For plasma extraction, the blood was mixed well by inverting the tube 10 times at a 90-degree angle. PBMC were extracted by Ficoll-Paque density-gradient centrifugation. Then, 8 mL of blood was carefully layered on 10 mL of Ficoll-Paque plus (GE Healthcare, Piscataway, NJ, USA, #71-7167-00 AG). Each tube was centrifuged at 400 g for 40 min at room temperature. Plasma was removed from the top layer and aliquoted for storage at −80 °C.

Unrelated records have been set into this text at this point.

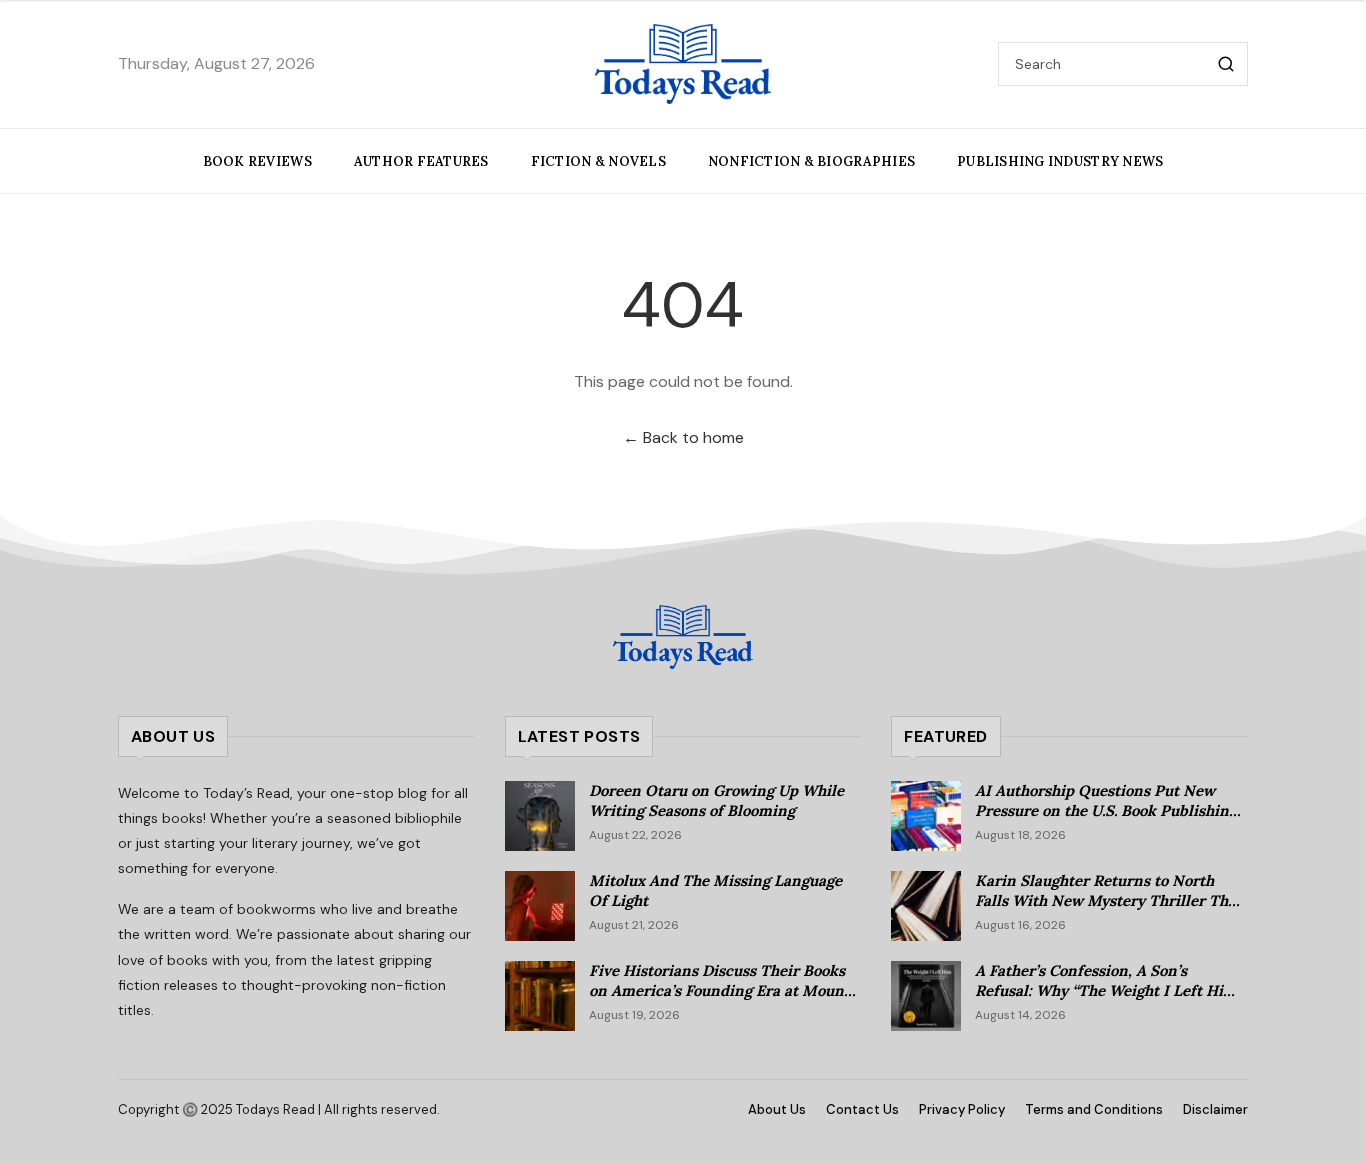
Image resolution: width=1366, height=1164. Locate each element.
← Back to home (683, 437)
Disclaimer (1215, 1109)
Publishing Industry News (1060, 161)
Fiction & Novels (598, 161)
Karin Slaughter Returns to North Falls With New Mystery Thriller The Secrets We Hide (1105, 901)
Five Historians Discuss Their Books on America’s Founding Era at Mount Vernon (719, 991)
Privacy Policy (962, 1109)
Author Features (421, 161)
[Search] (1226, 64)
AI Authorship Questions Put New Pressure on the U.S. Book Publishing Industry (1106, 811)
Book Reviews (257, 161)
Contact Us (862, 1109)
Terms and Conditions (1094, 1109)
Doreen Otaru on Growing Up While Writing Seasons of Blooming (716, 801)
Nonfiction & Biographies (811, 161)
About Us (777, 1109)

The layer of white blood cells, which appears as a ring, was extracted and transferred to another 15 mL falcon tube containing 10 mL of PBS pH 7.4 and centrifuged at 400 g for 10 min at room temperature. The supernatant was removed, and the pellet was resuspended in 10 mL of PBS and centrifuged again at 400 g for 10 min at room temperature. The washing process was repeated and at the end of the third wash, the pellet was resuspended in 1 mL of freezing media containing RPMI 1640 medium (Life Technologies, Burlington, ON, Canada, #11875093) with 10% dimethylsulfoxide (DMSO; Sigma-Aldrich, St. Louis, MO, USA, #D8418), and aliquoted into 1.5 mL microcentrifuge tubes. White blood cells were slow frozen and kept at −80 °C until assayed.

4.4. Statistical Analysis

Statistical analyses were performed using GraphPad 9.0.0 (San Diego, CA, USA) for Windows, with the level of significance set at p < 0.05 for all tests. In the assay validation of NLRP3 endpoints, statistical analysis of differences observed between cell treatment groups was performed by one-way ANOVA using a pairwise multiple comparison procedure (Šídák’s multiple comparison test) for correction. Paired t-tests were used for comparisons in patient samples between untreated and NLRP3 activated PBMC, as well as measurements from first and second visits.